Add system column support to the USING clause
Attachments:
v1-0001-Add-system-column-support-to-the-USING-clause.patchtext/x-diff; name=v1-0001-Add-system-column-support-to-the-USING-clause.patchDownload+330-19
On Friday, September 13, 2024, Denis Garsh <d.garsh@arenadata.io> wrote:
The patch adds support for system columns in JOIN USING clause.
Definitely not high on my list of oversights to fix. Resorting to the ON
clause for the rare query that would need to do such a thing isn’t that
costly. But as the patch exists I’ll leave it to others to judge the cost
of actually adding it, or worthwhile-mess of reviewing it.
Link to PR on GitHub: https://github.com/hilltracer/postgres/pull/3
You apparently missed the note on GitHub that says we don’t work with pull
requests. Patches are to be submitted directly to the mailing list.
David J.
On Friday, September 13, 2024, David G. Johnston <david.g.johnston@gmail.com>
wrote:
Link to PR on GitHub: https://github.com/hilltracer/postgres/pull/3
You apparently missed the note on GitHub that says we don’t work with pull
requests. Patches are to be submitted directly to the mailing list.
Sorry, I see now that you did both - that makes sense.
David J.
Denis Garsh <d.garsh@arenadata.io> writes:
The patch adds support for system columns in JOIN USING clause.
I think this is an actively bad idea, and it was likely intentional
that it's not supported today. A few reasons why:
* There are, fundamentally, no use-cases for joining on system
columns. The only one that is stable enough to even consider
using for the purpose is tableoid, and I'm not detecting a reason
why that'd be useful. If there are any edge cases where people
would actually wish to do that, it can be done easily enough with
a standard JOIN ON clause.
* Non-heap table AMs may not provide the same system columns that
heap does, further reducing the scope for plausible use-cases.

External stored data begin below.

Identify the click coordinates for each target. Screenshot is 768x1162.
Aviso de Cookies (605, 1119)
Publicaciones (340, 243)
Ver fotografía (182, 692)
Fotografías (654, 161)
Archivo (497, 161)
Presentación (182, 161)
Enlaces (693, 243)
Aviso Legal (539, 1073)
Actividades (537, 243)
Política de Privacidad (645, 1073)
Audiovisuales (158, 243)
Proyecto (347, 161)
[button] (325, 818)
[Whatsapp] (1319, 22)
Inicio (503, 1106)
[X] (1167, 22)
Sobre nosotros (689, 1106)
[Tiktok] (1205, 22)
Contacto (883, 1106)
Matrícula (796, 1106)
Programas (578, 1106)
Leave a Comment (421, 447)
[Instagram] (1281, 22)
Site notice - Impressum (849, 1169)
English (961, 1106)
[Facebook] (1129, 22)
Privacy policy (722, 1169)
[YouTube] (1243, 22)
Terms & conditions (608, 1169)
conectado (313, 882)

(Yeah, I know we don't support that too well today.)
* This breaks ruleutils.c's mechanism for dealing with name
conflicts across multiple USING clauses. That relies on being
able to assign aliases to the USING inputs at the table level
(that is, "FROM realtable AS aliastable(aliascolumn,...)").
There's no way to alias a system column in the FROM syntax.
regards, tom lane
On 13.09.2024 17:56, Tom Lane wrote:
I think this is an actively bad idea, and it was likely intentional
that it's not supported today. A few reasons why:
Thank you, Tom and David, for your feedback.
I admit my mistake. I should have asked if this problem was worth
solving before diving in. However, since I’ve already spent a lot of
time into the patch, so I'll try to fight a little ;-)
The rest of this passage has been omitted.